Estremizzare Meloni?

Gli osservatori della politica italiana si dividono tra chi dice che Meloni e Salvini in realtà non potrebbero mai dividersi e chi, la maggioranza, è convinta di sapere con certezza che i due sono alla canna del gas. Un rapporto non più recuperabile, alimentato da sospetti, tradimenti veri e presunti. Non ha quindi disteso gli animi l’articolo di Sallusti, da poco diventato direttore di Libero, in cui  si ipotizza un “patto Salvini-Berlusconi” per ridimensionare Meloni. “Ma quando mai - ha replicato Salvini - ieri ho sentito Berlusconi, questo è vero, perchè dopo aver letto tutto quello che ho letto, volevo accertarmi di persona delle sue condizioni. Che sono buone, direi”. Anche il gruppo europeo con tutti dentro, potrebbe in effetti essere uno dei tanti modi per togliere centralità a Meloni.

Sindaci, vertice a rischio?

Ora è chiaro che questa ennesima turbolenza di fine settimana potrebbe avere conseguenze sul vertice convocato da Salvini per domani pomeriggio a Roma per decidere una volta per tutte le griglia dei sindaci. Sabato in giornata era stato recuperato (mediazione Lega-Forza Italia) lo strappo di Coraggio Italia, il nuovo gruppo di centro che ha portato via dodici deputati a Forza Italia. Il nuovo gruppo dei Toti e Brugnaro è stato coinvolto al tavolo sui sindaci. Non è stato facile e non era scontato vista e considerata l’ira di Berlusconi per la fuga dei suoi. Ma quello è un gruppo che non vuole morire salviniano. E neppure meloniano. Messo un cerotto allo strappo, è arrivato il nuovo affondo di Salvini dal Portogallo. Il vertice resta sempre convocato. Ma la quadra sui nomi ancora non c’è.

Cresce il tribuno della radio

Il candidato sindaco di Roma del centrodestra potrebbe essere veramente il “tribuno della radio”, al secondo il professore di Diritto amministrativo Enrico Michetti che si divide tra aule universitarie e microfoni di una ascoltata radio romana dove dispensa consigli su Roma, giudizi ipotetici sui vaccini e definisce il “saluto romano” una pratica igienica.

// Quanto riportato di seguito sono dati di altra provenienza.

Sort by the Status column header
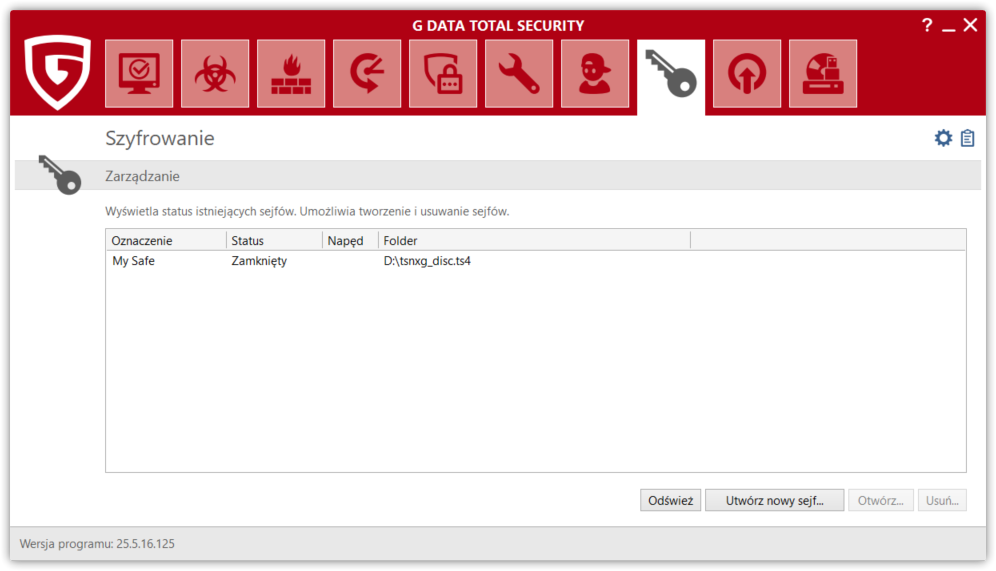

Dopodichè, il professore ha auto in passato incarichi anche in area di centrosinistra.

Forza Italia non ne vuole sapere di “candidare a sindaco questo individuo”. La Lega più che scettica, vorrebbe vedere Fratelli d’Italia alla prova del candidato civico, su quali riserve di classe dirigente può contare il partito di Giorgia Meloni. Lo scetticismo su Michetti è condiviso anche dentro Fd’i. “Dovevamo spiazzare tutti e tentare di candidare Calenda” azzarda un big del partito.   Ecco che tra i nomi per Roma torna in auge il giudice Simonetta Matone (indicata da Forza Italia). Milano è una partita esclusiva di Salvini. Ma anche, dai sondaggi, una partita già chiusa a favore dell’uscente Sala.